I will be there. Putting in request for time off of work next week. I will be driving up and taking nice liesurely trip ,should arrive thurs night, I will bring 3 dogs 2 ring 3 dogs and one ring 1 or maybe just a ring 3 and ring 1 havent decided yet. looking forward to nice strong correct trial, and hoping to woop urban ass once again.
i believe my freinds from tampa ring will be showing also .

frankie


----------



## Billy DiSciullo (Oct 4, 2009)

I think Camille did a great job at the Formation as well and is a really nice guy as too. And it will be really good for me because my dog has not seen either of the decoys so it should be a great experance for him. I will also be able to help out in any way needed, just let me know!


----------



## FRANKIE COWEN (Jun 3, 2008)

WILLIAIM i believe mr ortiz did the cic when we went to france if im not mistaking . i got to many concusions i cant recall 100 percent, this trial should be great trial jimmy v and ortiz and camille this is strong correct jury, looking forward to it,


frankie


----------



## Billy DiSciullo (Oct 4, 2009)

Yes frankie you're right I think he did Rll if I'm not mistaken.


----------



## Wawashkashi Tashi (Aug 25, 2009)

Richard Rutt said:


> PennsWoods Ring Club will be hosting a FR Trial Sat-Sun May 8-9th. the Judge will be Camille Tisserand (France) the Decoys will be Jimmy Vanhove (France level 3) and Pablo Ortiz (Mexico level 2) All levels offered. CSAU, Brevet, Ring I and Ring II on Sat and Ring III on Sun. For more information see the events calendar at http://www.frenchringsport.com/ click on Agenda for an overview of events, or click on clubs (PennsWoods) for directions, hotels, etc. or email [email protected] for more info. Pre registration is required see the download menu for a request to compete form or contact your local club President. Spectators are welcome!
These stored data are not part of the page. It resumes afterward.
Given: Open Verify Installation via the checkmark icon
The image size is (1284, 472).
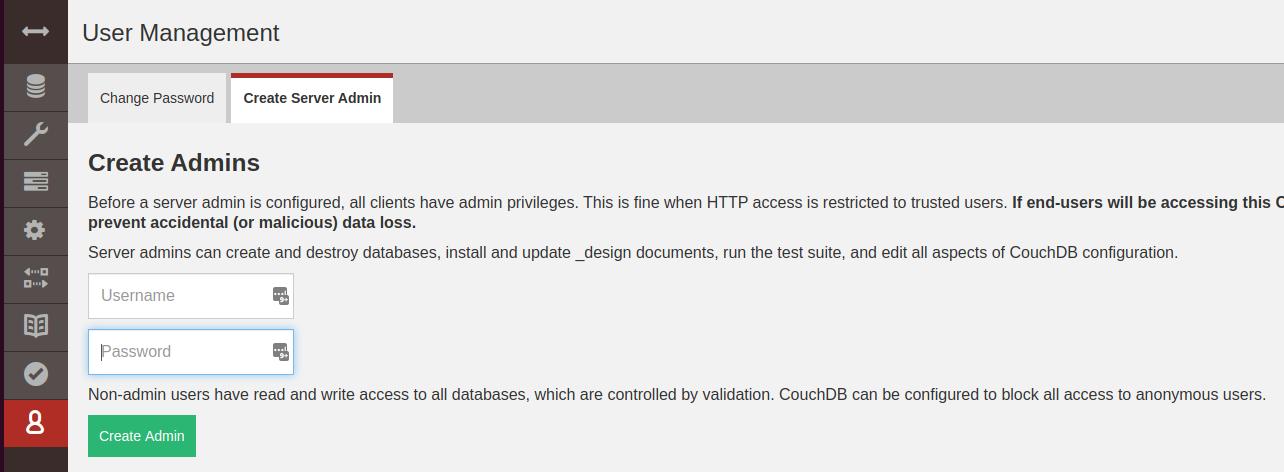Looking at the screenshot, I should (x=35, y=374).
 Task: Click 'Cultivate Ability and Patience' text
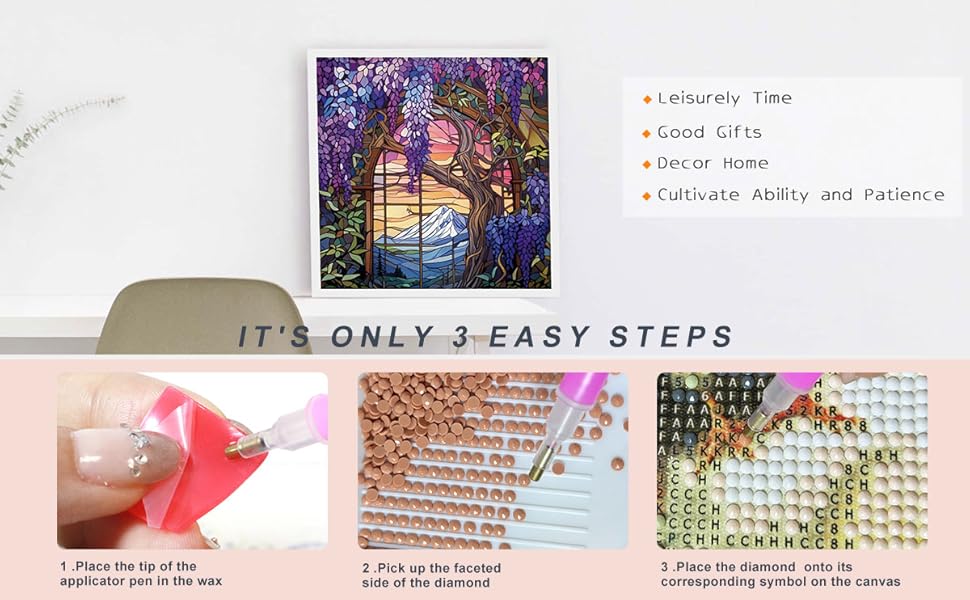click(801, 195)
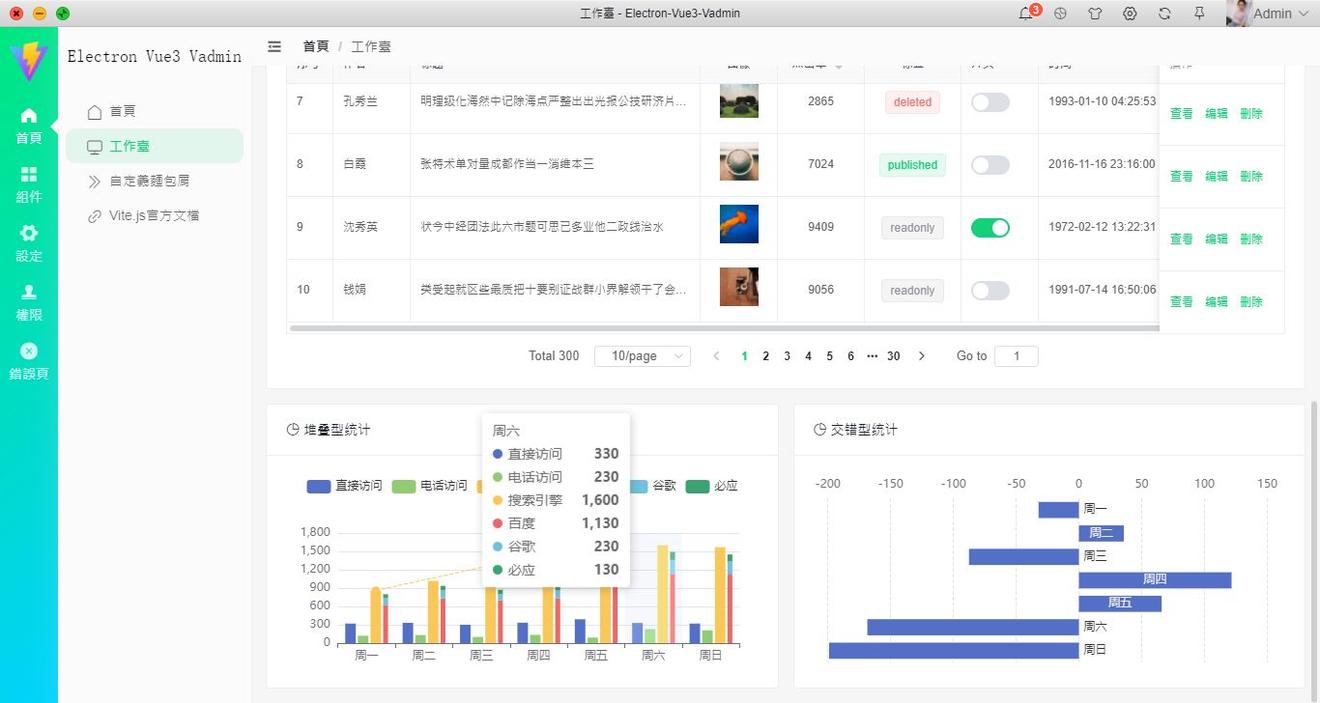This screenshot has height=703, width=1320.
Task: Click the next page arrow in pagination
Action: tap(921, 356)

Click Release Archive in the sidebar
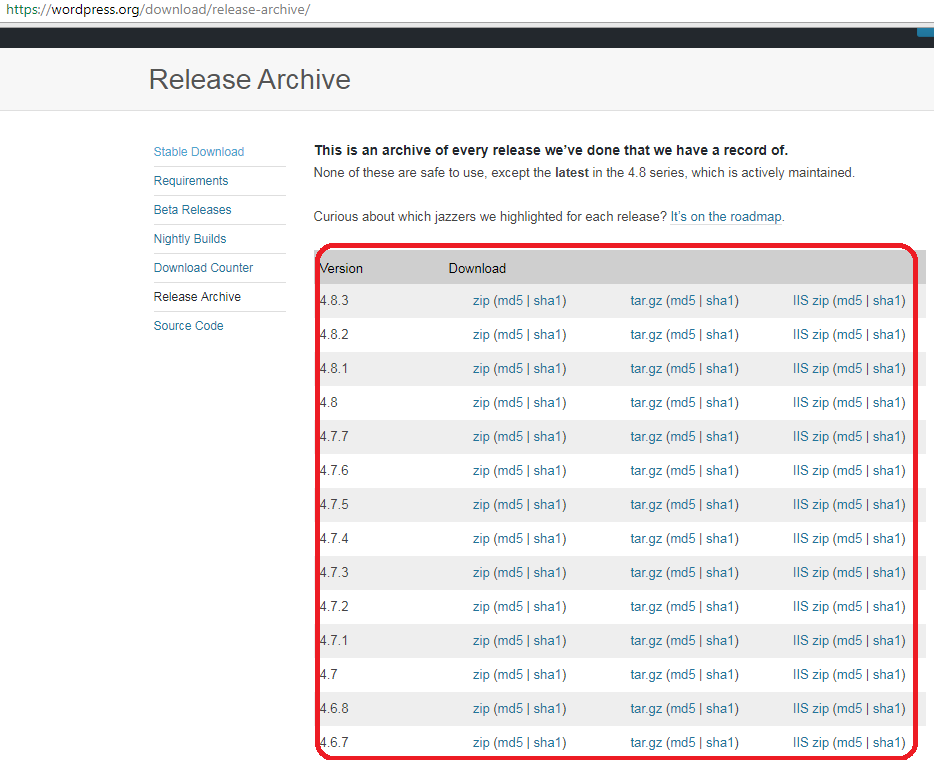[x=197, y=297]
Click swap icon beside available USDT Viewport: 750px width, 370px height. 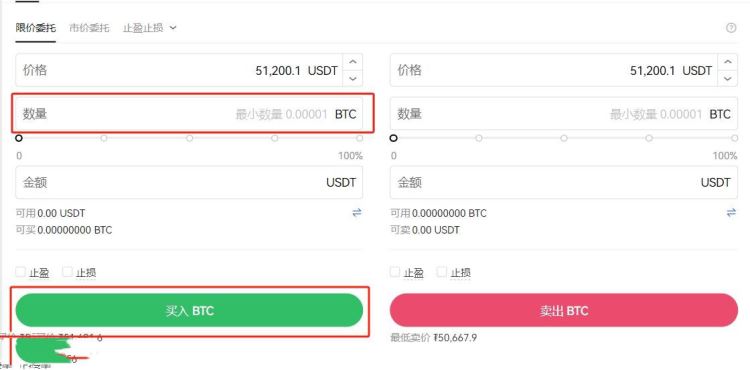(357, 213)
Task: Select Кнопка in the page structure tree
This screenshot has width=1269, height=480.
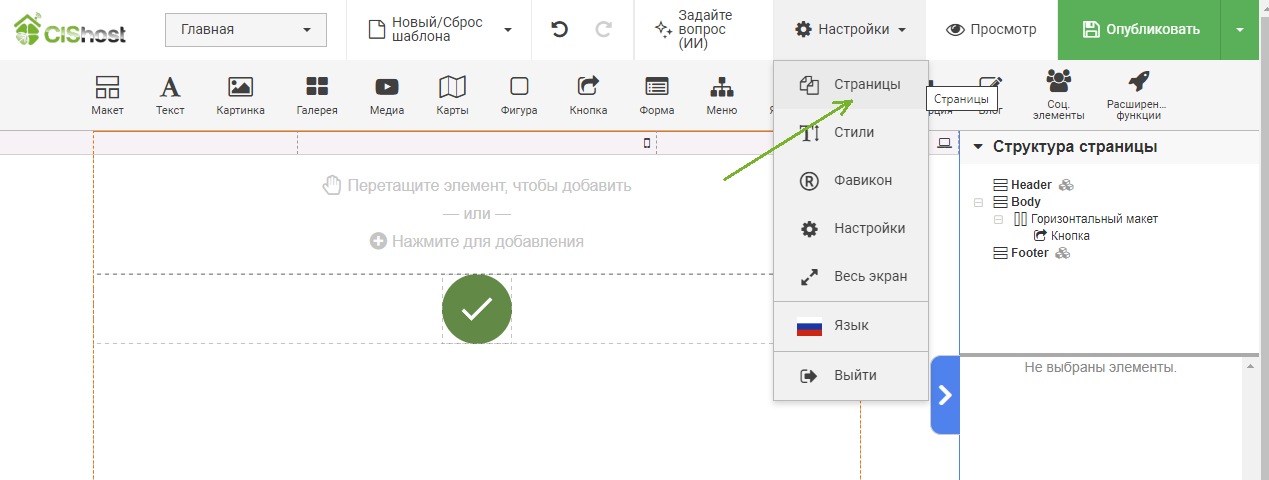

I definitely plan on "dragging" a few from my training group up to it. Hopefully a few of us will be able to enter too! O


----------



## Bob Solimini (Aug 10, 2008)

Wawashkashi Tashi said:


> I definitely plan on "dragging" a few from my training group up to it. Hopefully a few of us will be able to enter too! O


Make sure if you plan on entering your dogs, you have the proper paperwork in!!! 
http://arfcanines.com/trial.html


----------



## Jeff Oehlsen (Apr 7, 2006)

Maybe I can get up there and do the dog in white for the threes. I would love to work with Jimmy. Buko would love that as well.


----------



## Benjamin Allanson (May 2, 2008)

what time is it going to start saturday? anyone know exact address of the training center? couldnt find exact directions on the french ring sport site. thanks!


----------



## Jeff Oehlsen (Apr 7, 2006)

Who is planning on going ?? This should be an awesome trial, with two of the worlds best decoys on hand to test the dogs.


----------



## Mo Earle (Mar 1, 2008)

Benjamin, go to the ARF website, go to the calendar and click on the date- it will give you a lot of info
http://arfcanines.com/events.html


----------



## kevin holford (Apr 11, 2009)

I'm goin Saturday, I want to check out bervet abd FR 1... Hopes of getting those on GloK.


----------



## FRANKIE COWEN (Jun 3, 2008)

Truck is in the shop getting repairs for the long 20 hour ride, well i will be there rick , jeff, and for whom ever gives 2 .... .. I will be bringing 2 ring 3 dogs and one ring 1 dog, so ill have my weekend full, rick i want my apple shine, no damm excuses, and cant wait t see my good friend ubble, i try not to break any vari kennels this trip, 

frankie


----------



## Craig Wood (Dec 9, 2008)

Congratulations to Pablo Ortiz for becoming Mexico’s number one ranked LVL III Decoy, by winning the recent Mexican Super Selection. It is always nice when hard work and dedication pays off.
Pablo will be joined by Jimmy Vanhove as the decoys working the upcoming PennsWoods Trial. It will be an honor to have both France’s and Mexico’s number one ranked decoys working the Trial on May 8-9. This will be the first time the two country’s best decoys are represented at the same trial.
Camille Tisserand will be the judging the trial. Jimmy Vanhove and Pablo Ortiz will be doing the decoy work. 
In addition to this world class team the trial will be held at the newly re designed PennsWoods Trial Field. Rick Rutt has done a nice job of putting together a field that does the sport proud. 
For those wishing to attend the trial on May 8-9 travel arrangements and more can be found here.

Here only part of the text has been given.